___ Data for review ___

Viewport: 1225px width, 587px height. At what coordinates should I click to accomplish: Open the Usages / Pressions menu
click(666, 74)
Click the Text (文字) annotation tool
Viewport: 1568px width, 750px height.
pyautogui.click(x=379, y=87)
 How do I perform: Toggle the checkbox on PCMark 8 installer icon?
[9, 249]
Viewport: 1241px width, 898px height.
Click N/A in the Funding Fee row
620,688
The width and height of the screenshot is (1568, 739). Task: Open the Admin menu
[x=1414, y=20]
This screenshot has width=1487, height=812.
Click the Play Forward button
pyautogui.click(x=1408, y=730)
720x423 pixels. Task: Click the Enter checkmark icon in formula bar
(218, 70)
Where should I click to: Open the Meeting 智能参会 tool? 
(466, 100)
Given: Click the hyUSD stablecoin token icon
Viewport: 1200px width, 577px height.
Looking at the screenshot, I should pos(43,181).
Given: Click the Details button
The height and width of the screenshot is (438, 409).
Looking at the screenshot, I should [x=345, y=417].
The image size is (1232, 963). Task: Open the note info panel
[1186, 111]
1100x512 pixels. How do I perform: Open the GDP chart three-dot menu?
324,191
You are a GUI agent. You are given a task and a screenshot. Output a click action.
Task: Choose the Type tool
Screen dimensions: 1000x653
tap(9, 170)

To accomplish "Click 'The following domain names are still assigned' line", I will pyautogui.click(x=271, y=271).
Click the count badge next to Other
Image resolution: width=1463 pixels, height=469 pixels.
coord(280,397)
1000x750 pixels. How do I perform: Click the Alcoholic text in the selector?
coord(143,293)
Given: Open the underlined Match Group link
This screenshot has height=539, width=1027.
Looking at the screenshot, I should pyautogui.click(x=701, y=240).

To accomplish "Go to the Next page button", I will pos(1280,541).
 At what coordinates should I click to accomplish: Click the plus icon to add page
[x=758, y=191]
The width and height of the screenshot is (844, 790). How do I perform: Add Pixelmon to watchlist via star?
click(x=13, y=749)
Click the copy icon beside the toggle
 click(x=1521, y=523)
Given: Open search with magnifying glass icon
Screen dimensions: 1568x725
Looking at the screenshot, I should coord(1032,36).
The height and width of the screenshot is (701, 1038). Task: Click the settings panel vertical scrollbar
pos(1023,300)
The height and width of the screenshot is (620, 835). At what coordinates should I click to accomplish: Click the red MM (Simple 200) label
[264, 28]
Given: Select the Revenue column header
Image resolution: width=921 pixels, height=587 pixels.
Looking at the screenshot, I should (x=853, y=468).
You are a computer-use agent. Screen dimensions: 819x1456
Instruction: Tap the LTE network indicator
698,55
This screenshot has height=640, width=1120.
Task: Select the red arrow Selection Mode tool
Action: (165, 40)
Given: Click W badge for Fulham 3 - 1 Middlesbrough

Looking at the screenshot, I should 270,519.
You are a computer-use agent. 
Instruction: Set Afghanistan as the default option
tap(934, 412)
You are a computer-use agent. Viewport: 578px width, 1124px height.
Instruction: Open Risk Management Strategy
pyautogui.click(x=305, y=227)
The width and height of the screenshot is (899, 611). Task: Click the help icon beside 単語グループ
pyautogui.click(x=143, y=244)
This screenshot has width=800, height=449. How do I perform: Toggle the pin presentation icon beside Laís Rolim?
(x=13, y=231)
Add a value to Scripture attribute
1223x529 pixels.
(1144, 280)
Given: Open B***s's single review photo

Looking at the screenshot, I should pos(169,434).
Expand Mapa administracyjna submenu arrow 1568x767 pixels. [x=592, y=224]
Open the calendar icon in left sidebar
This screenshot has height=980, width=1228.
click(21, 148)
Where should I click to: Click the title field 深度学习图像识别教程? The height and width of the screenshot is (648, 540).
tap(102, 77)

___

* [Instructions to follow] Show the lines of the records above that mention "agent".

* [Result of the exercise]
You are a GUI agent. You are given a task and a screenshot. Output a click action.
You are a computer-use agent. Screen dimensions: 819x1456
You are a computer-use agent. 
You are a computer-use agent. Viewport: 578px width, 1124px height.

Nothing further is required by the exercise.